### Directive A
Repeat the portion of the message about STX and XSLT from "Date Sat, 20" to "options for transformation." word for word.
### Directive B
Proceed with the message about STX and XSLT, writing on from its final sentence.

Date Sat, 20 Nov 2004 16:25:58 GMT

Thanks for the tips.  I'll move forward on coding this using STX and 
post some benchmarking numbers when I finish. 


Upayavira wrote:

> Miles Elam wrote:
> Very useful piece. Would you mind if I put this on the wiki?
> Regards, Upayavira
>> As someone who has used STX, I can recommend it in this situation 
>> wholeheartedly.  STX looks very much like XSLT but uses a different 
>> namespace and doesn't have as many options for transformation.
>> Unless something drastic has changed lately in the XSLT used by 
>> Cocoon, it uses a document table model (like a DOM but tailored 
>> toward a read-only view and a transformation source).  This is 
>> necessary because XSLT allows several passes over the same source 
>> document and also allows arbitrary access to any point in the tree 
>> (although this is usually quite inefficient).  So while XSLT is the 
>> preferred method for XML transformation in general, certain 
>> circumstances like yours would point toward alternatives.

### Listing
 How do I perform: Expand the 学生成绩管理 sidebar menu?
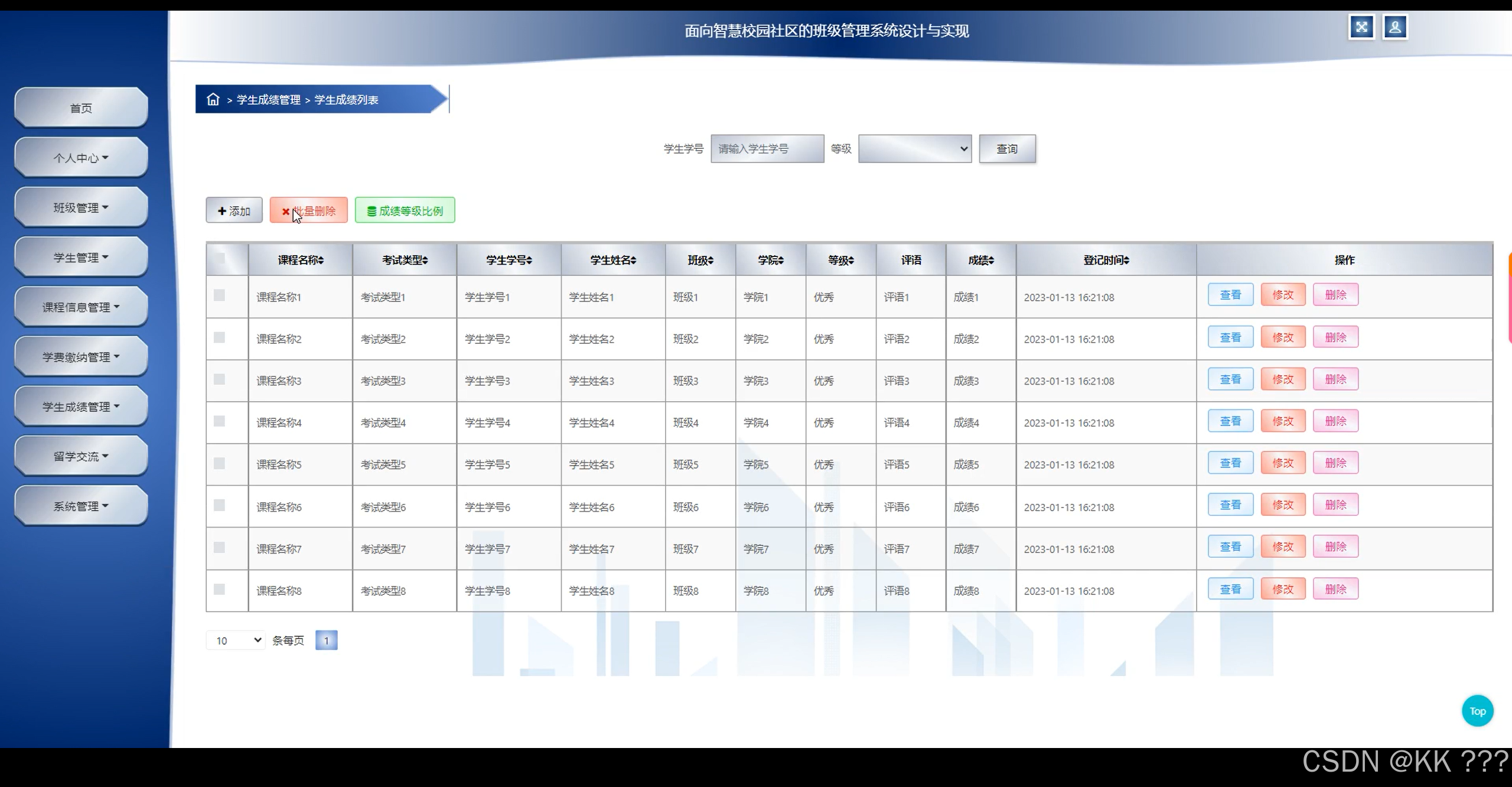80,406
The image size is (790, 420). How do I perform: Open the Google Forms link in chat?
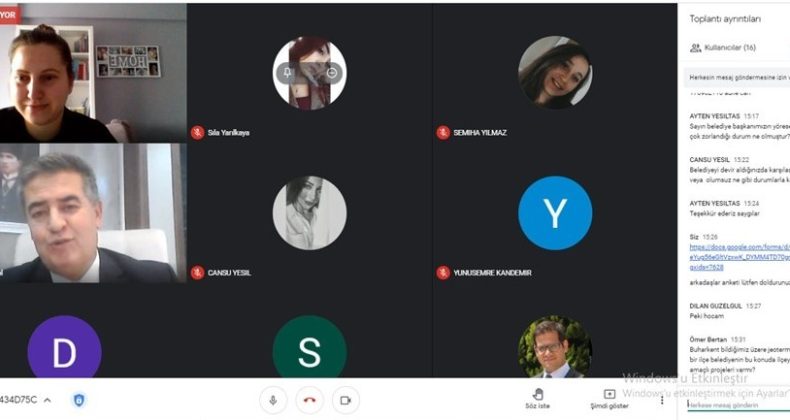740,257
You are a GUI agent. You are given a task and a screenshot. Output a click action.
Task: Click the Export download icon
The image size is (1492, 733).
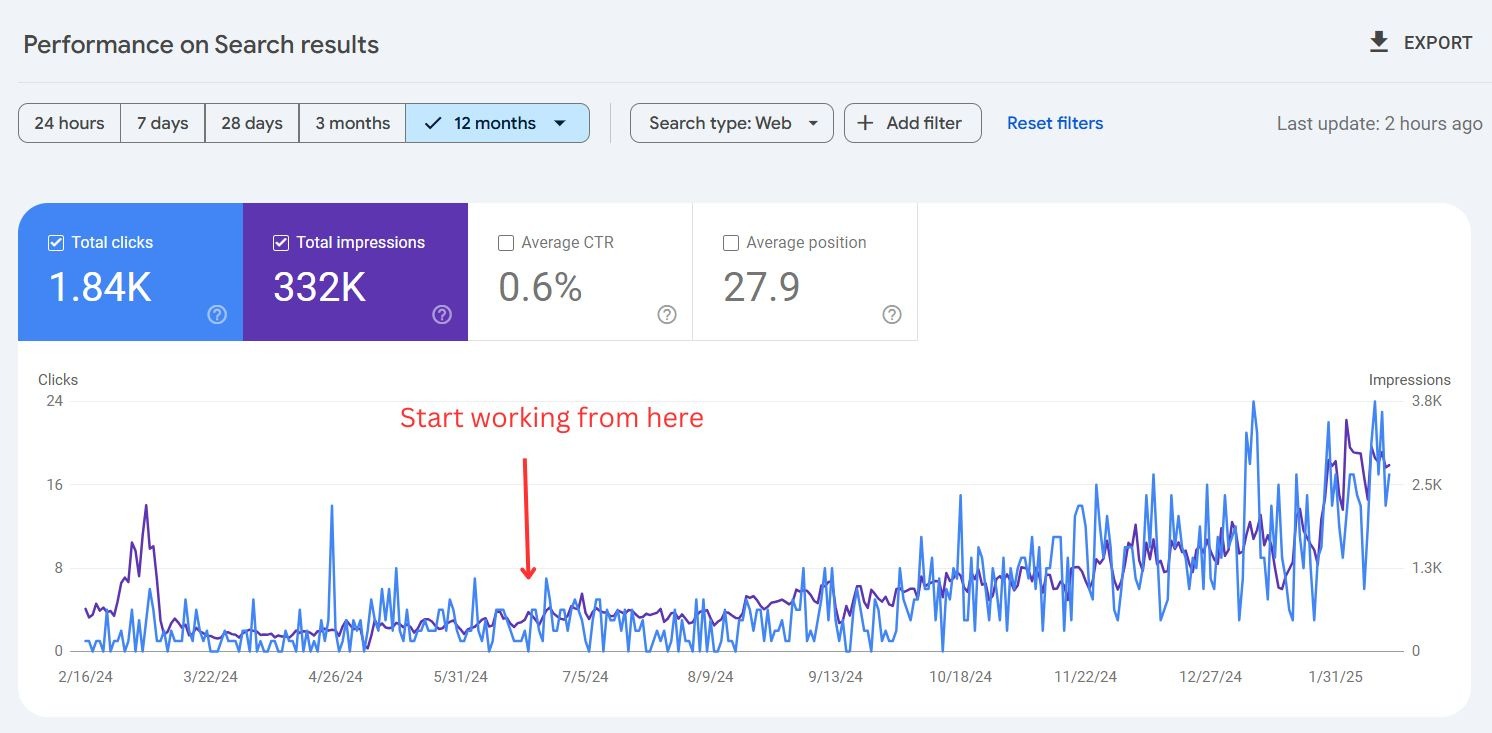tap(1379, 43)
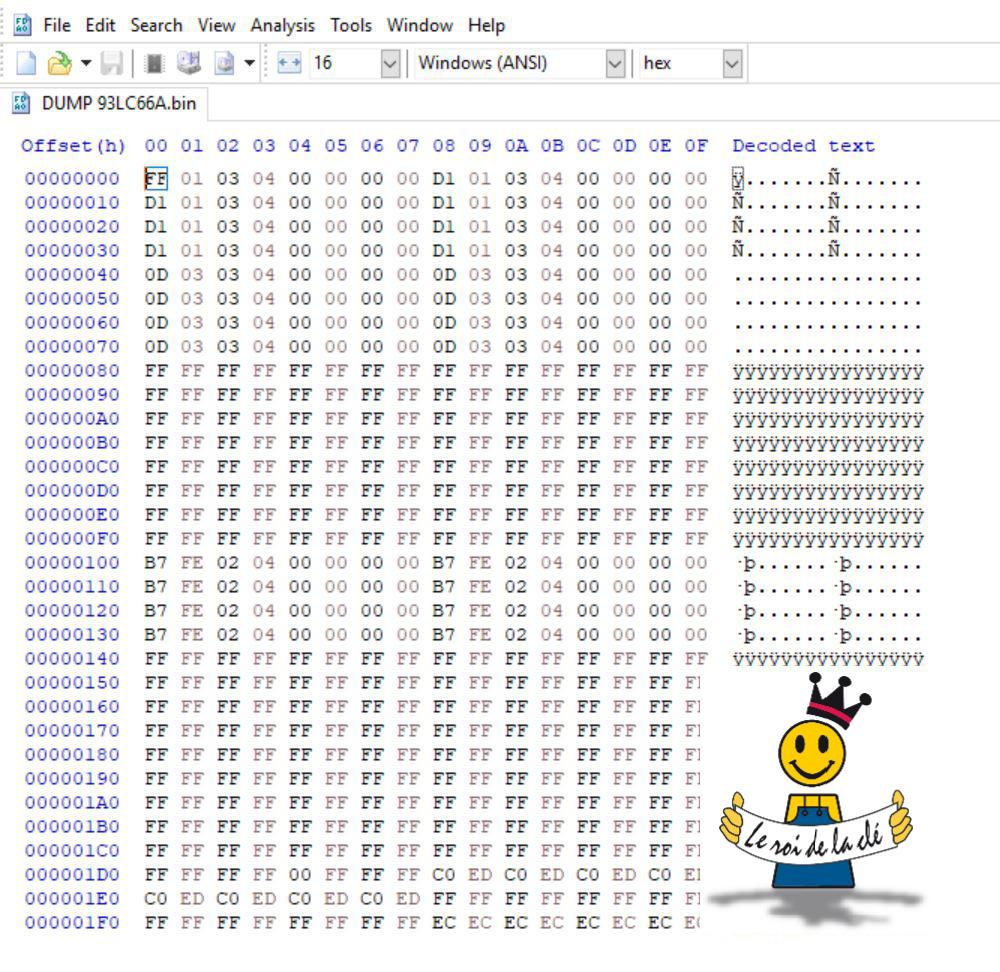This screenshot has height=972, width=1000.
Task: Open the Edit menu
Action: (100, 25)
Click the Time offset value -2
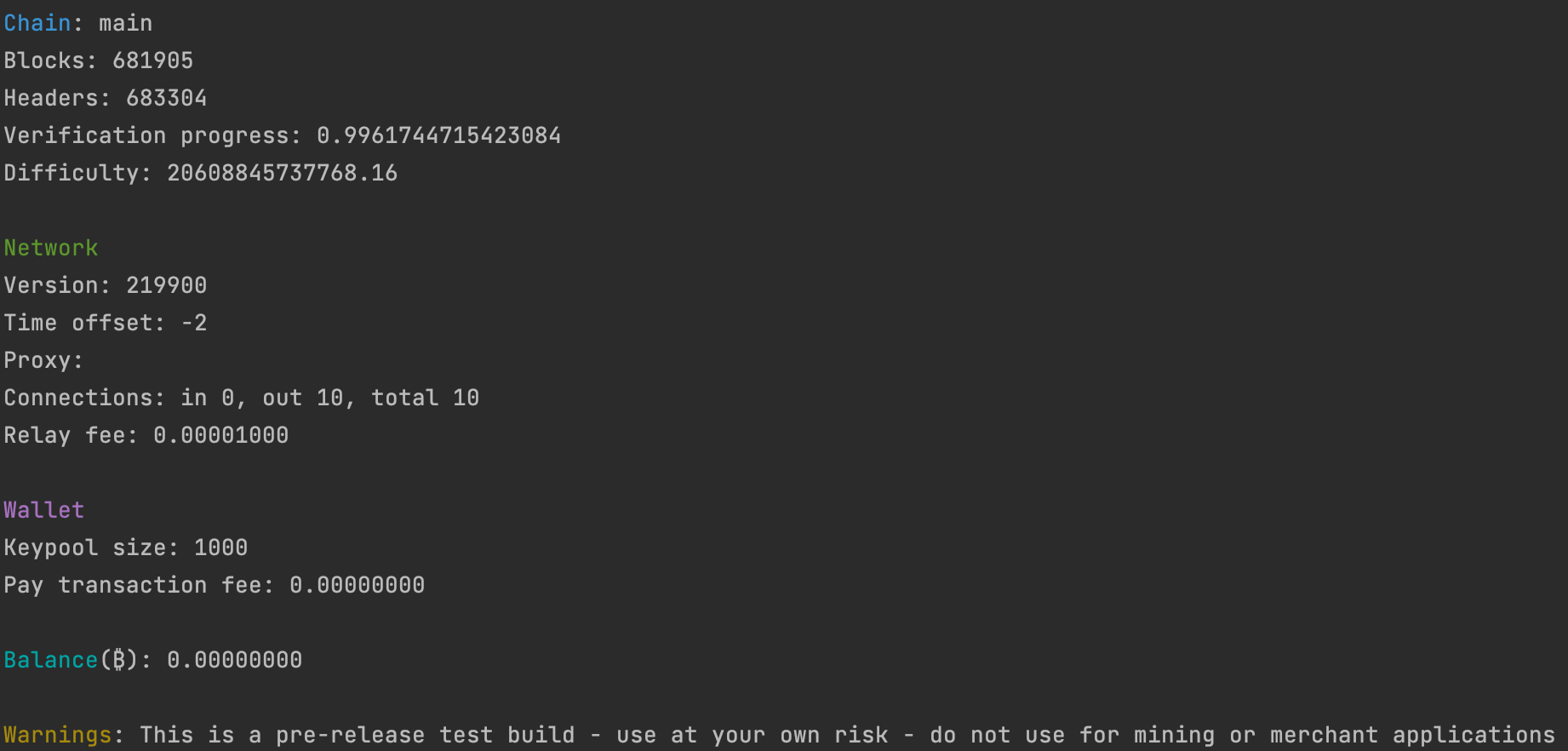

### Exercise response A
Date Sat, 20 Nov 2004 16:25:58 GMT

Thanks for the tips.  I'll move forward on coding this using STX and 
post some benchmarking numbers when I finish. 


Upayavira wrote:

> Miles Elam wrote:
> Very useful piece. Would you mind if I put this on the wiki?
> Regards, Upayavira
>> As someone who has used STX, I can recommend it in this situation 
>> wholeheartedly.  STX looks very much like XSLT but uses a different 
>> namespace and doesn't have as many options for transformation.

### Exercise response B
>> As far as streaming XSLT results is concerned, it's possible to 
>> configure it this way at the expense of overall processing time.  But 
>> you don't appear to have the memory for even one full transformation 
>> let alone many at the same time.  STX is your best bet in my 
>> opinion.  This always streams the output by its very nature.
>> Also, do NOT put this into a caching pipeline.  With such a large 
>> source, memory constraints will get worse before they get better.  
>> Reprocess each time (or pregenerate on intervals a la cron) to shift 
>> the weight from memory to CPU/disk in this case.
>> Of course, a final option is to write your own custom Cocoon 
>> transformer, but I would recommend the STX route as it would likely 
>> be almost as fast and a while lot more flexible and maintainable in 
>> the long run.
>> - Miles Elam
>> On Nov 19, 2004, at 7:07 AM, Tom Bloomfield wrote:
>>> The number of iterations cooresponds to the number of rows returned 
>>> from the database.  There are roughly 46,000 rows present now, so I  
>>> need at least that many rows in my display.  The XSL design enables 
>>> me to use SAX which should help.  The easiest thing would be to 
>>> limit the number of rows returned to something more reasonable like 
>>> 10,000 (or up the JVM memory :P), but this is the requirement I'm 
>>> stuck with.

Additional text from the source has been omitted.